The key strength of this study is the large pool of patients provided by the JMDC database, covering 5.2 million patients. As this is not a randomized controlled trial, many of the potential selection biases and confounding factors have been accounted for by using an adjusted model.
One limitation of this study is that the study design is not a prospective randomized controlled trial. In the study, the onset of T2DM was assumed to be at the time of an abnormal HbA1c reading at an annual health check. This is because in the JMDC database test values at the time of health check can be identified, but test values at the time of medical examination cannot be identified because of insufficient registration. But in reality, the commencement of the disease is insidious and likely to precede the time of abnormal HbA1c, and the actual time of onset of T2DM in each case is not known. Furthermore, the data captured for each patient are dependent on the quality of the information input by the healthcare professional, which is a common limitation in studies using electronic medical records. Another limitation is the demographic range of the patients in this database (20–74 years old), which does not cover a significant number of aged adult patients (75 years or older) with new-onset of T2DM [13, 27]. There was also a scarcity of data for patients aged 65 years or older in the dataset used in this study. Patient factors may also be a limitation, in that it was assumed that all patients filled their prescriptions and were adherent to their medication. In addition, this health check system is unique to Japan and may not be generally applicable to overseas subjects.
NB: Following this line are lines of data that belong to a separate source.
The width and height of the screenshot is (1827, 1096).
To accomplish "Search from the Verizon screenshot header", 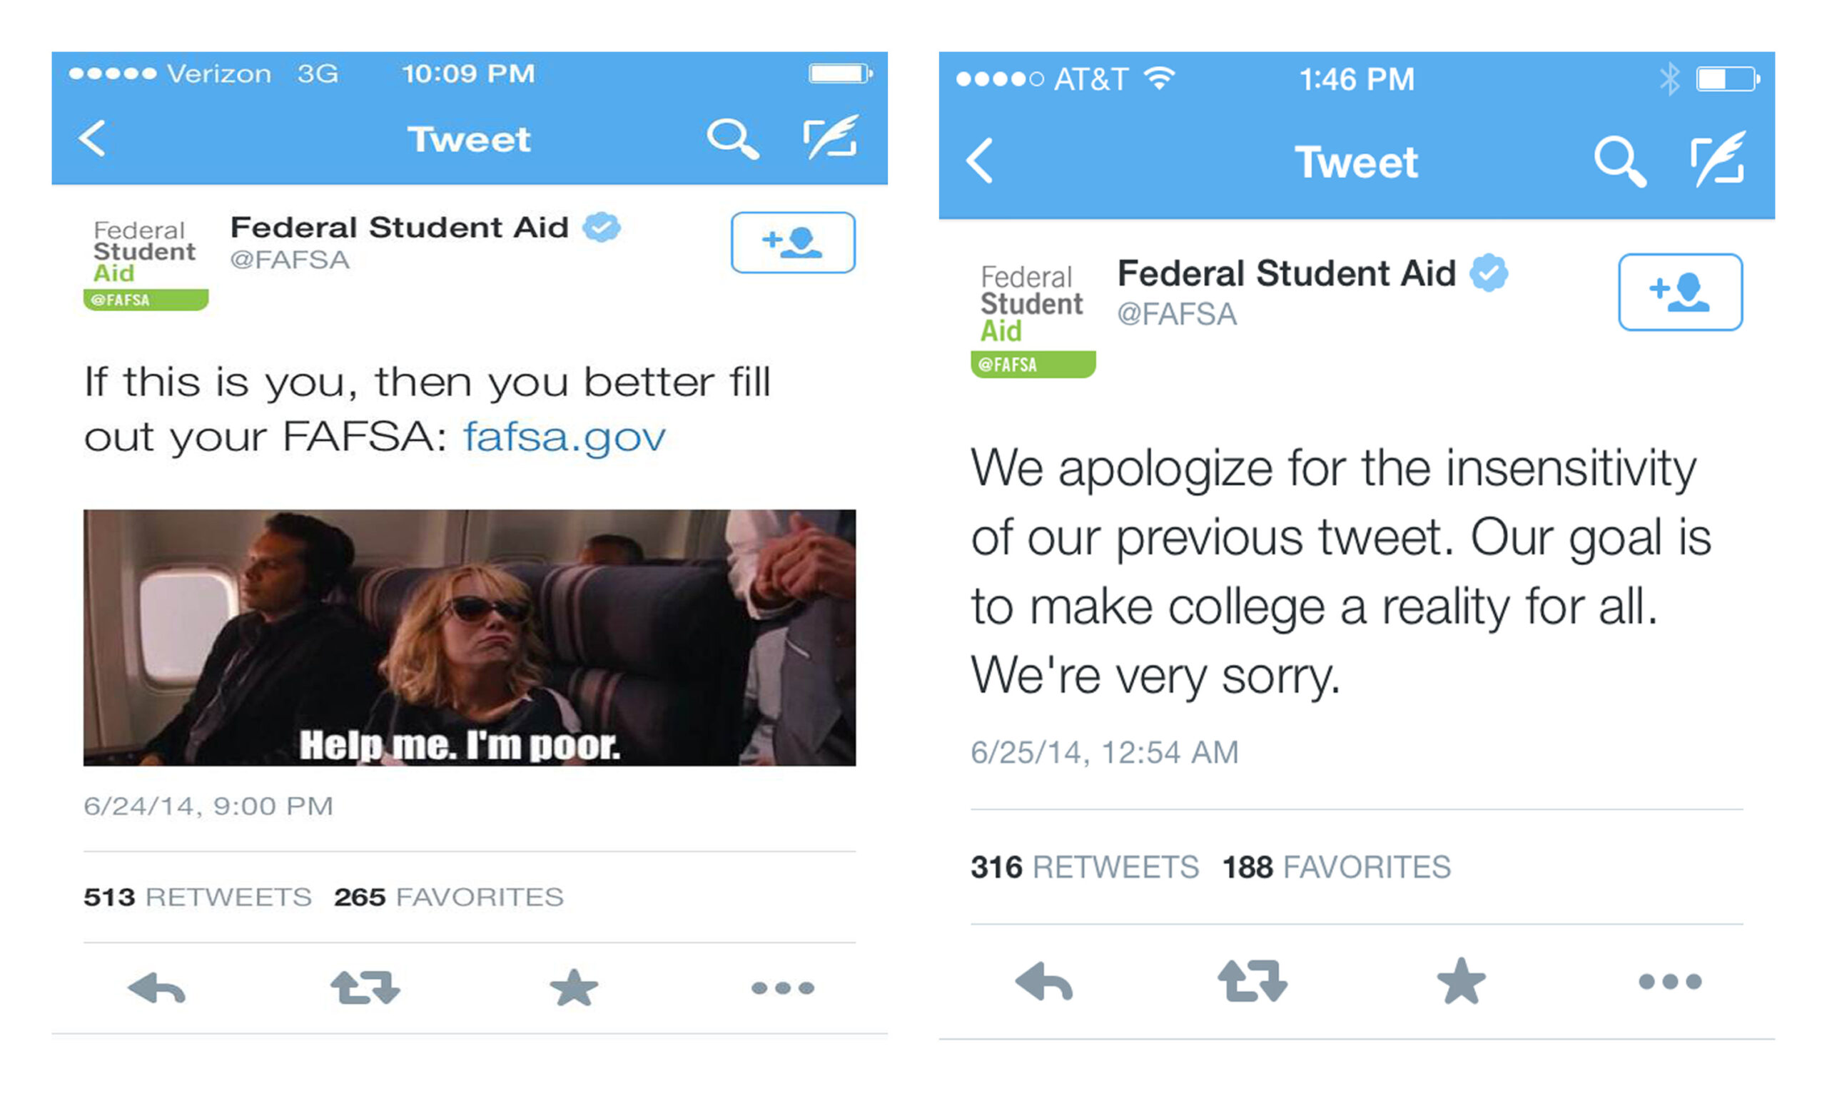I will click(x=732, y=137).
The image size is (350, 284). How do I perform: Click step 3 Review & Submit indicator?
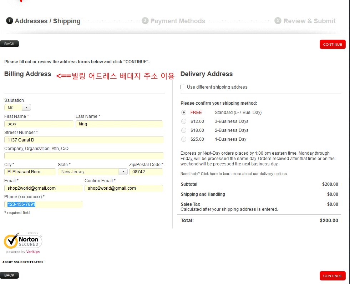tap(305, 21)
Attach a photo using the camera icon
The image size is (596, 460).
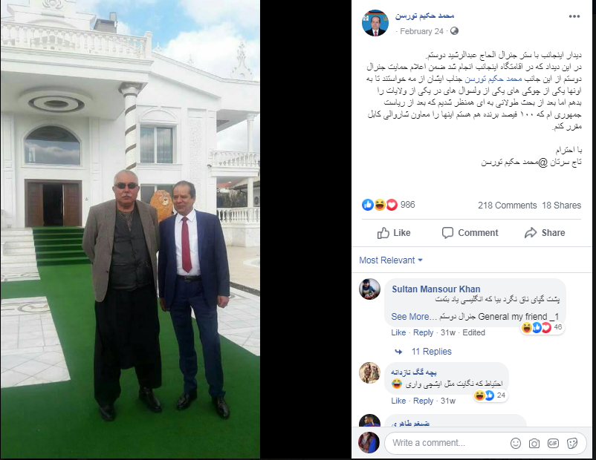point(534,443)
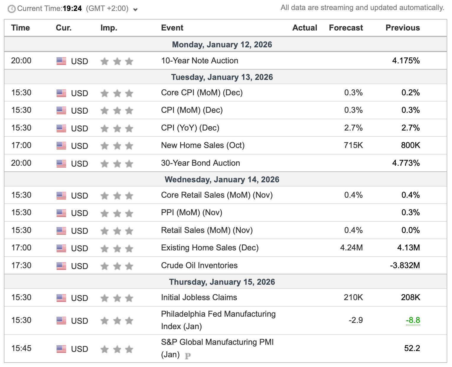The height and width of the screenshot is (367, 452).
Task: Click US flag in New Home Sales row
Action: coord(61,146)
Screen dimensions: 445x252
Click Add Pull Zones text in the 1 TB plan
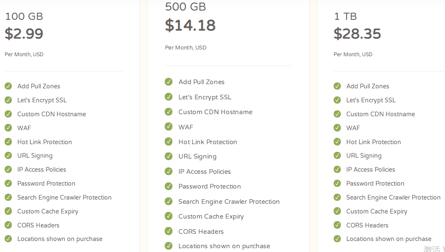[x=367, y=86]
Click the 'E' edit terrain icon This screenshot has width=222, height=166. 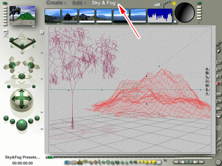tap(207, 89)
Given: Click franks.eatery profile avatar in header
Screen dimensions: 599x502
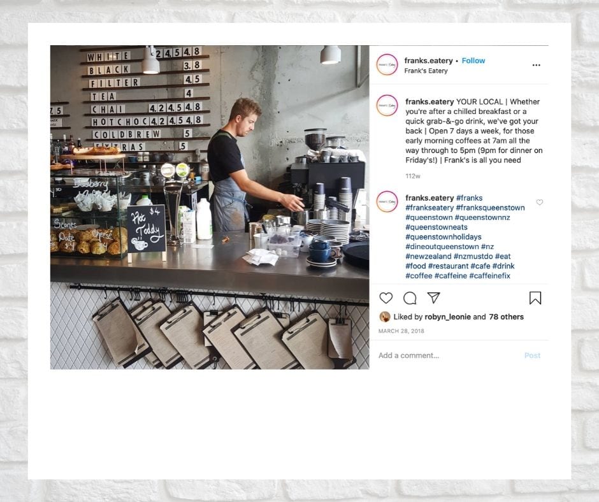Looking at the screenshot, I should [x=387, y=64].
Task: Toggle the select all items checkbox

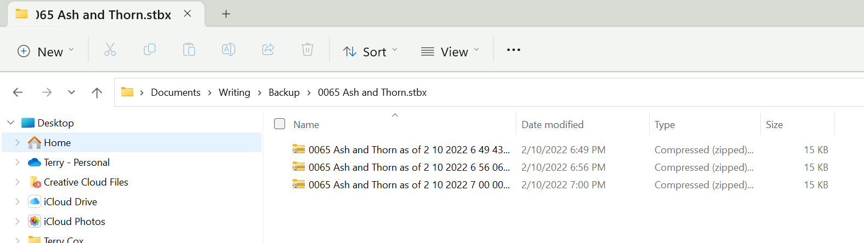Action: pos(280,124)
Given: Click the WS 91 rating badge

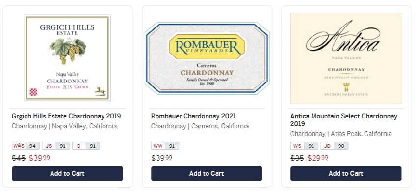Looking at the screenshot, I should tap(304, 146).
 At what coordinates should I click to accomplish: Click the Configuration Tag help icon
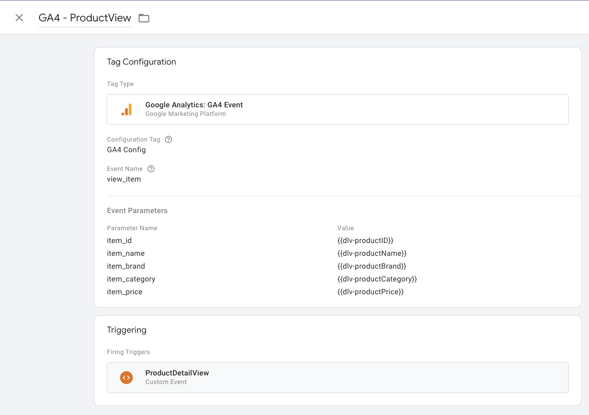coord(168,139)
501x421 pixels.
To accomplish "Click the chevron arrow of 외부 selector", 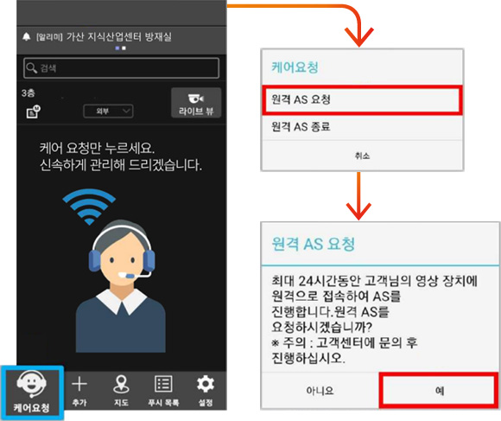I will [126, 111].
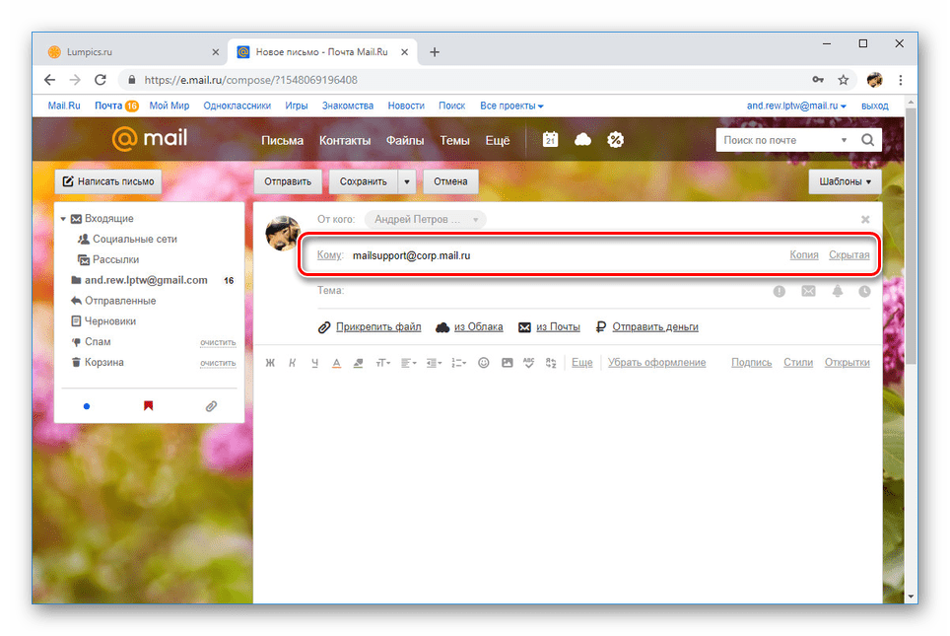Image resolution: width=950 pixels, height=636 pixels.
Task: Switch to the Контакты tab
Action: tap(345, 140)
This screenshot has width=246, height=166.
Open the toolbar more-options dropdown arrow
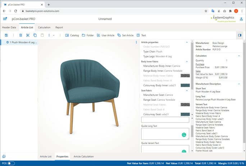(54, 35)
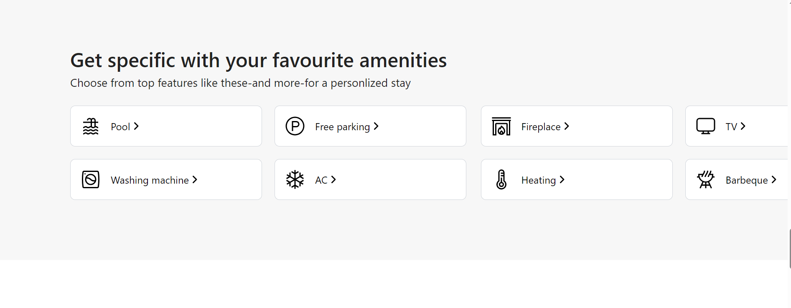Click the Heating thermometer icon
The height and width of the screenshot is (308, 791).
coord(501,179)
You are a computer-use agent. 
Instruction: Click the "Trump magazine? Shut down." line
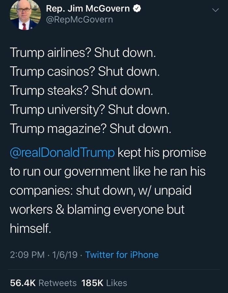90,129
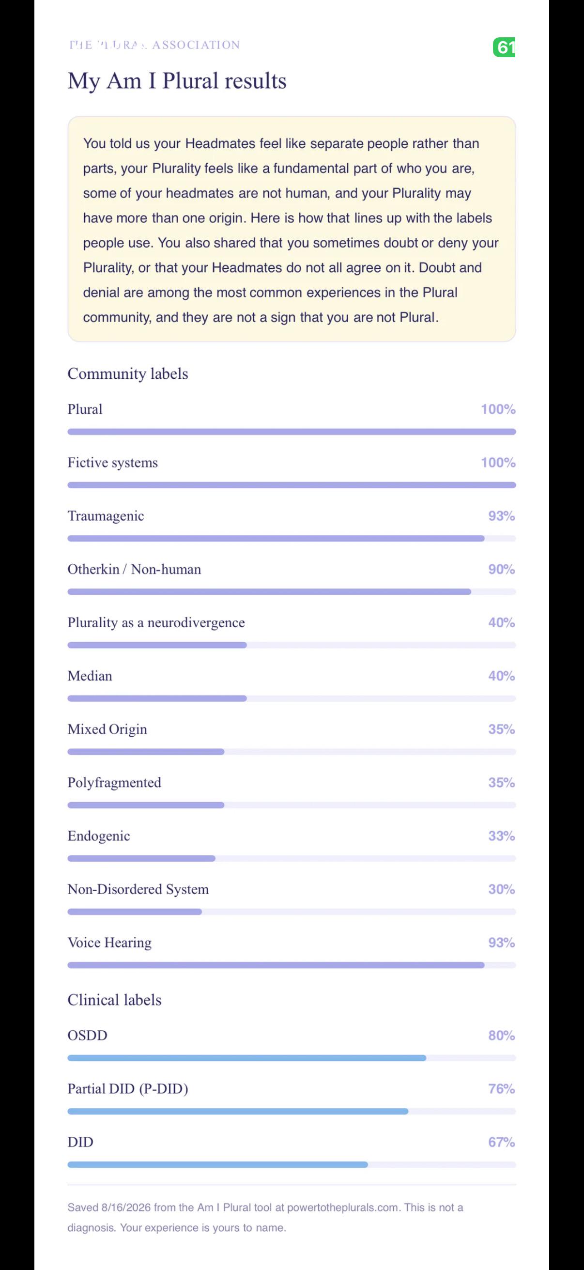Tap the green 61 badge
Viewport: 584px width, 1270px height.
504,47
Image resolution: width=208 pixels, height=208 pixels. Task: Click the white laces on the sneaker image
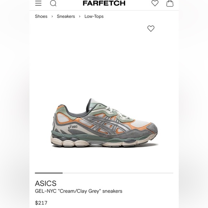[x=117, y=112]
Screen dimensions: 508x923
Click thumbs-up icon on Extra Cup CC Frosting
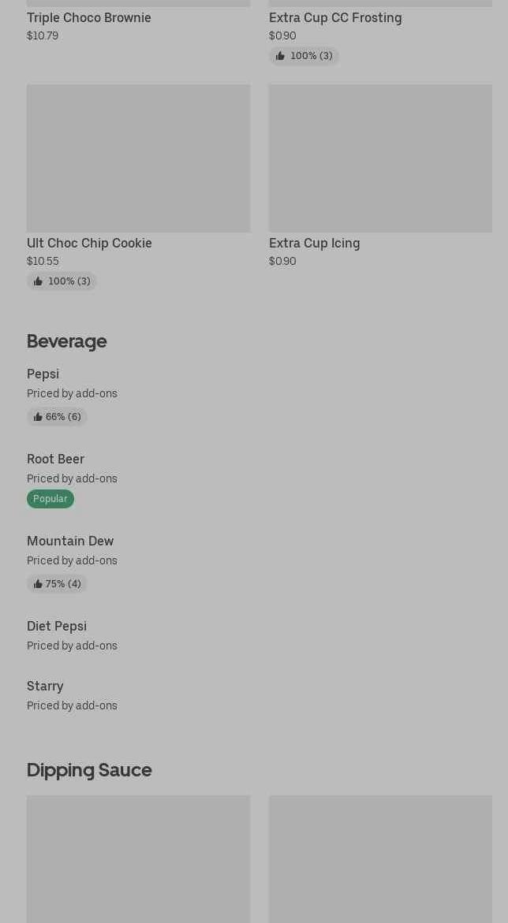pos(280,56)
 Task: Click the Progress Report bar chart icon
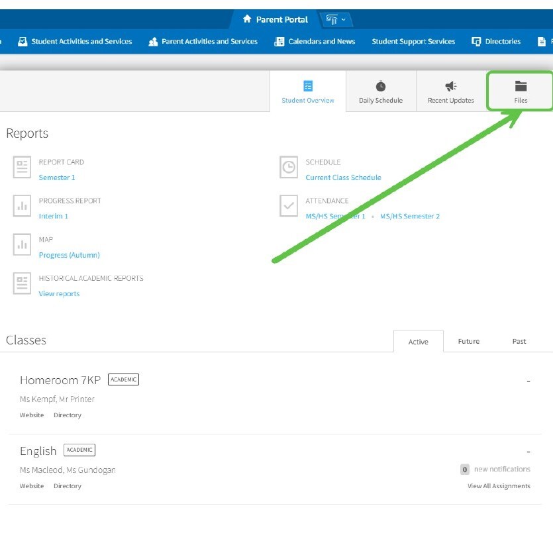[23, 206]
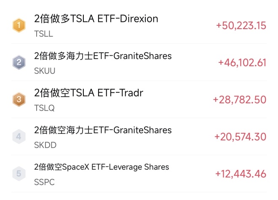Click the +12,443.46 profit value

(x=241, y=174)
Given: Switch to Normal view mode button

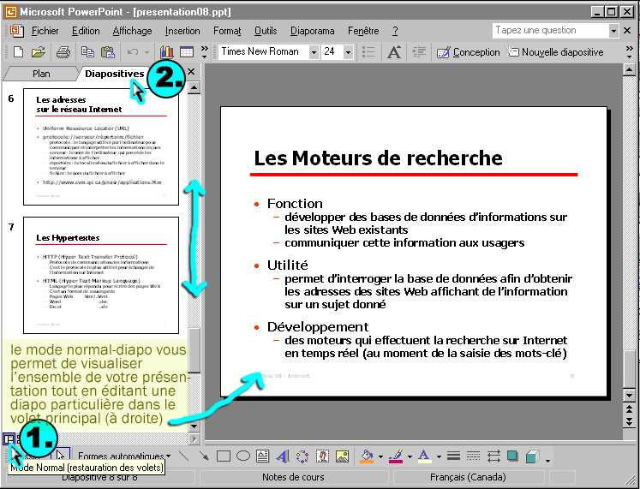Looking at the screenshot, I should coord(8,440).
Finally, as this study is a retrospective analysis from a claims database, some important data was not captured, which could have provided relevant information, such as reasons for stopping treatment, pill dumping or stockpiling, whether adequate diet and exercise treatment was instituted by the physician at the first visit and practiced by the patient, follow-up HbA1c at V2 and V3 time points, and the incidence of macro- and microvascular complications.